The rocks have, over millennia, been eroded into sands which have in their turn been compressed into rocks – sandstones, called the Colonsay Group – some of which have also then undergone metamorphism, into meta-sandstones. The meta-sandstone rocks in the Rhinns are also, in the scheme of things, relatively old, about 800 million years, pre-dating the explosion of life on earth.
What’s cool in the Rhinns is that there are places where the two types of rocks, the Gneisses and the Sandstones, are thrust together cheek by jowl. And sometimes, where the junction is on the coast, the waves have cut a cleft along the fault line – like at Kilchiaran – giving us a visible ‘billion-year’ age gap.
Overview of the rest of Islay
In the north of Islay, around Bunnahabhain and Bolsa, there are 650 million- year- old limestones that contain fossilised mounds of algae that were earth’s first multi-celled lifeforms. These cyanobacteria lived and multiplied in a warm sea, the Iapetus, which existed prior to the arrangement of landmasses and oceans that we know today. The algae sometimes grew in large colonies, called stromatolites, and can be “as big as a whisky barrel” according to David. They were common in these ancient seas because,“The grazers who would normally eat algae, such as whelks and snails, hadn’t been invented yet. Islay is the best place in the British Isles to see these stromatolites,” he adds.

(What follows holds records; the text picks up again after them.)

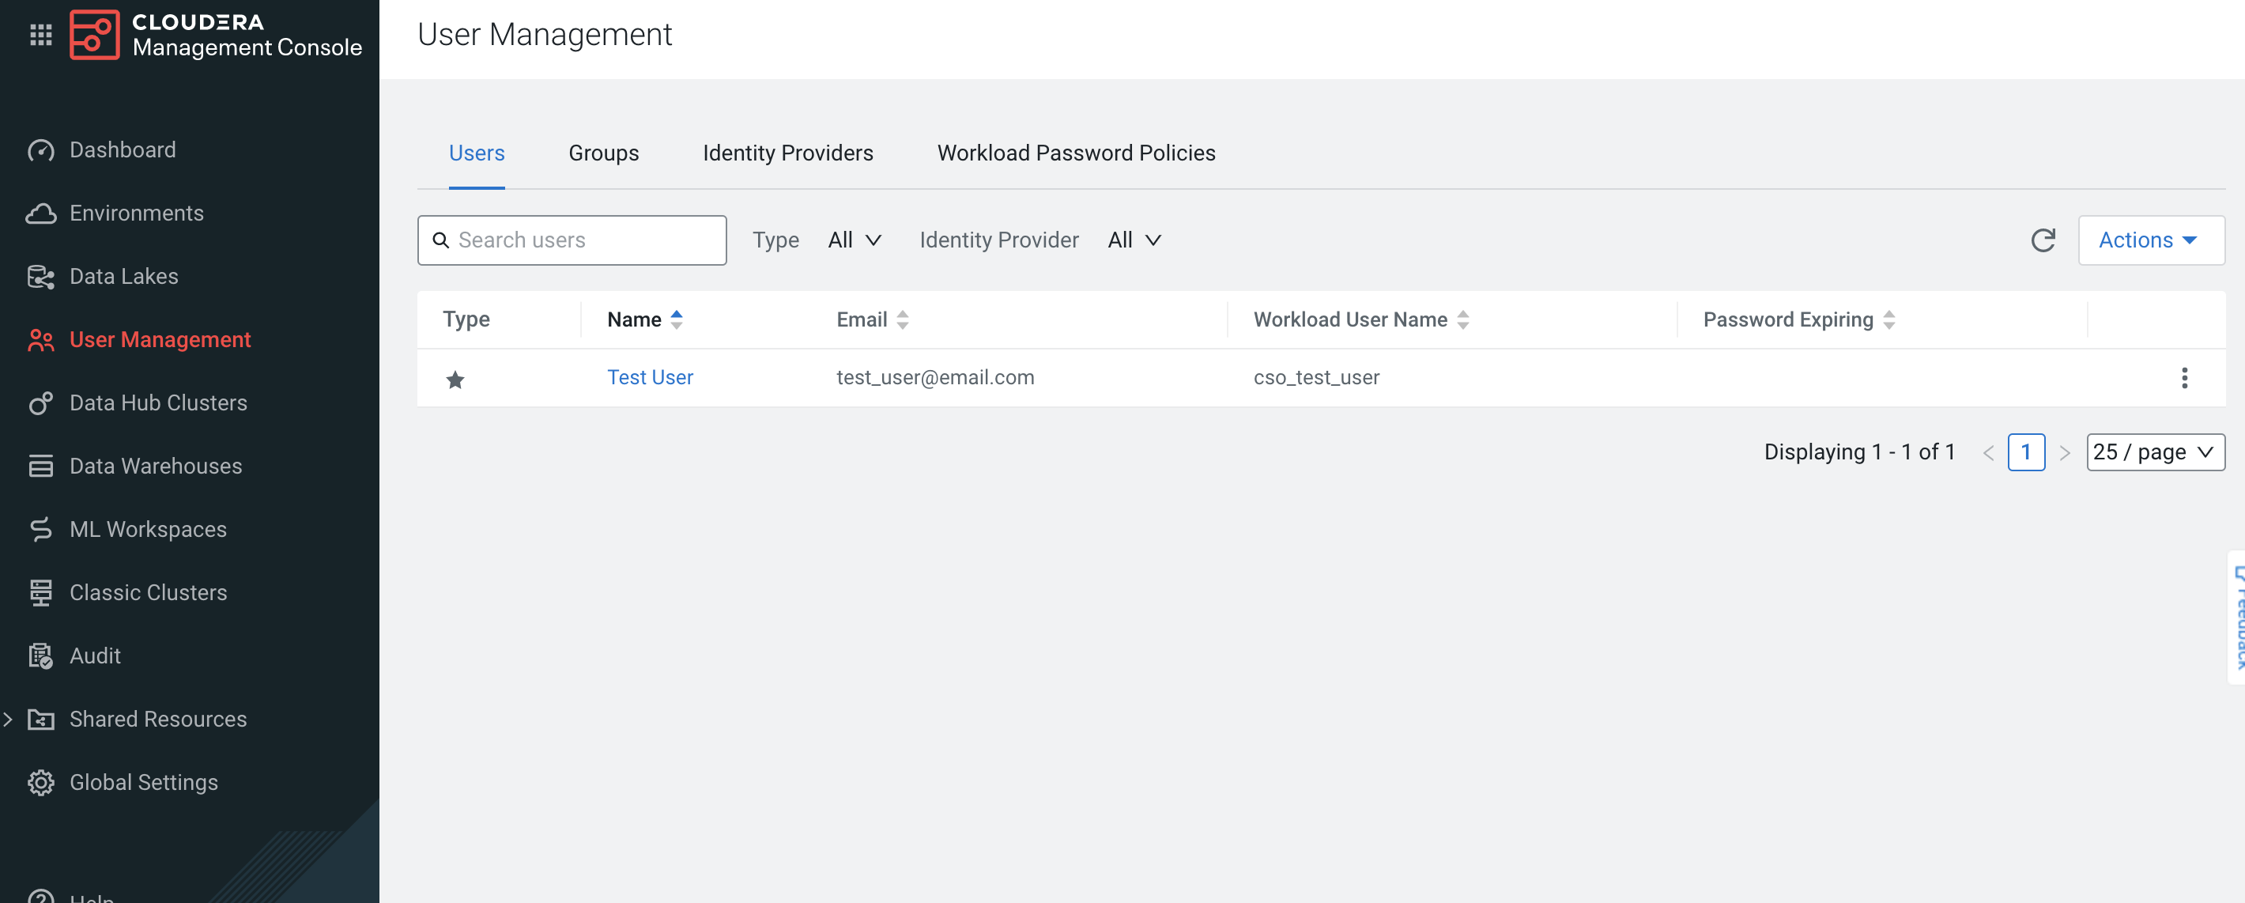Image resolution: width=2245 pixels, height=903 pixels.
Task: Change the 25 / page size selector
Action: coord(2154,452)
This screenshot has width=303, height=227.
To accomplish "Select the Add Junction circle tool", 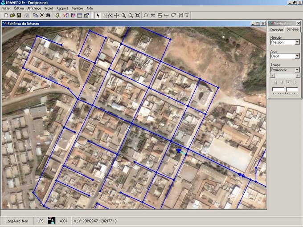I will [146, 15].
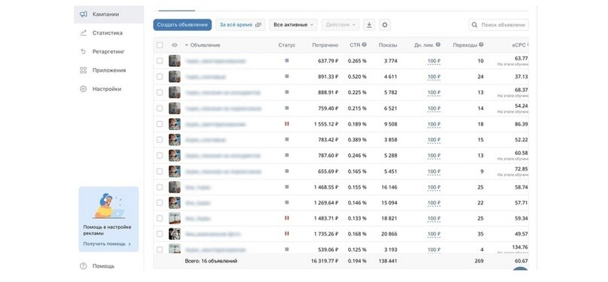Click the download export icon in toolbar
The height and width of the screenshot is (282, 608).
(x=369, y=25)
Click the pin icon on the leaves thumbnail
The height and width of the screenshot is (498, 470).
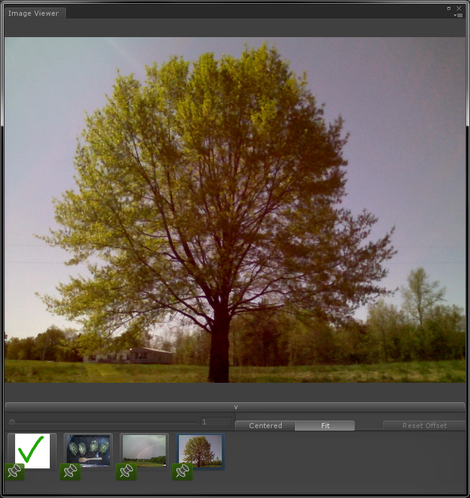click(x=71, y=471)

Thick beds of dark grey limestone, slightly older than that at the coast, occur around Ballygrant. That is where the lime for improving the fertility of Islay’s fields is quarried and ground. It is full of dead plankton, apparently. The pH of limestone is high, alkali, containing calcium carbonate. The pH of other rocks is low, acidic, as they contain more silica.

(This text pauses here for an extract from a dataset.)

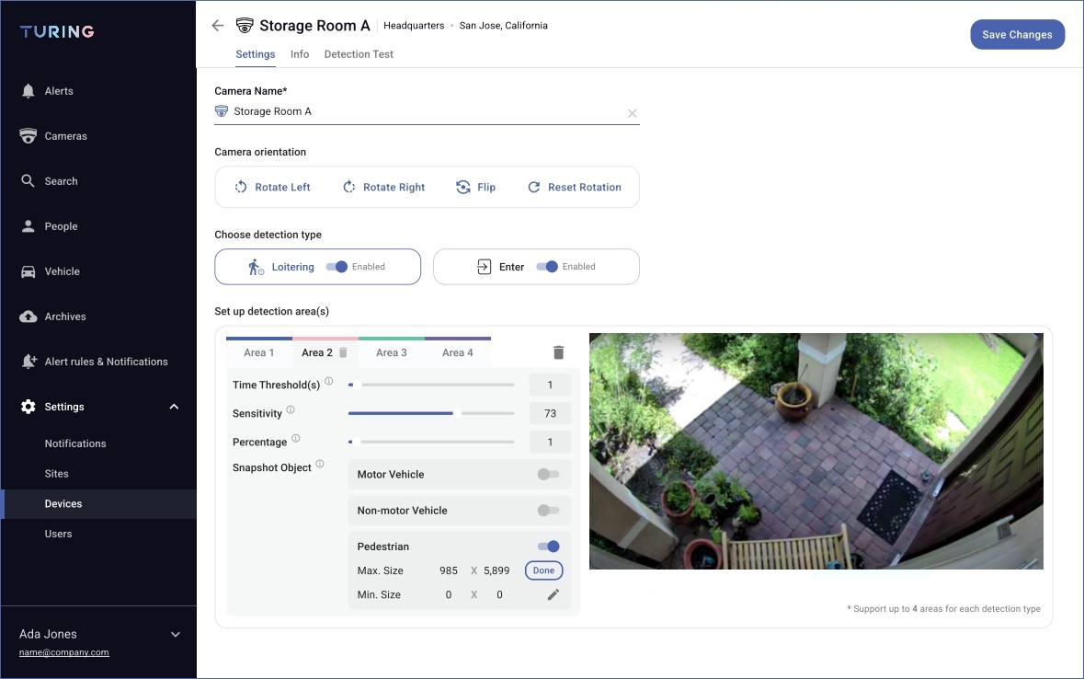Open Alerts from the bell icon
Screen dimensions: 1084x679
click(29, 91)
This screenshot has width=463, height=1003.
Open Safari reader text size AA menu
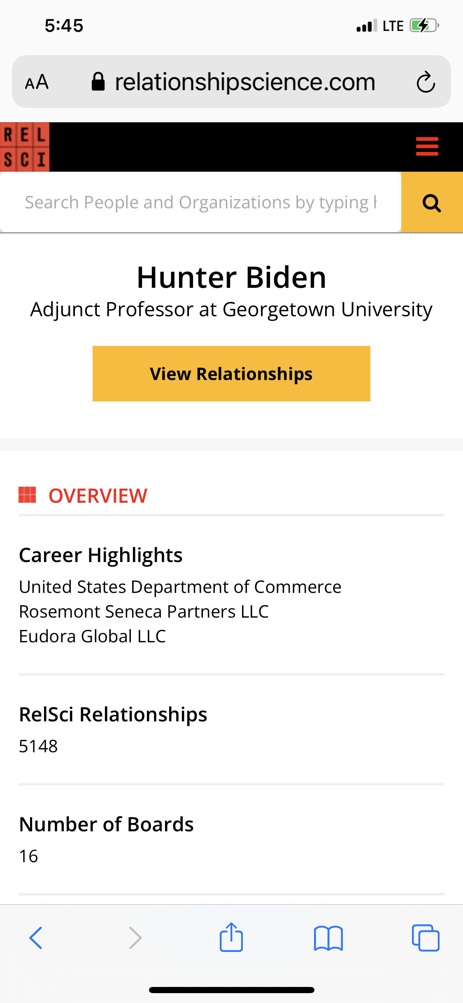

About 550 million years ago, England and Scotland were on different super-continents – separated by the Iapetus Ocean. About 470 million years ago, when there was marine life and just the beginnings of plant-life on land, the Iapetus ocean closed. This created the Caledonian mountains. You can see the drama written into the rocks in the Port Ellen area, where the rocks of different ages and origins have all been tilted and metamorphosed by the forces involved.
Then 55 million years ago, just after the extinction of the dinosaurs, the Atlantic ocean was formed along where the earth’s crust tore between North America and Eurasia. The northern shore of Islay is the place to see evidence of that event, where there are “enormous vertical sheets of frozen magma, called dykes.”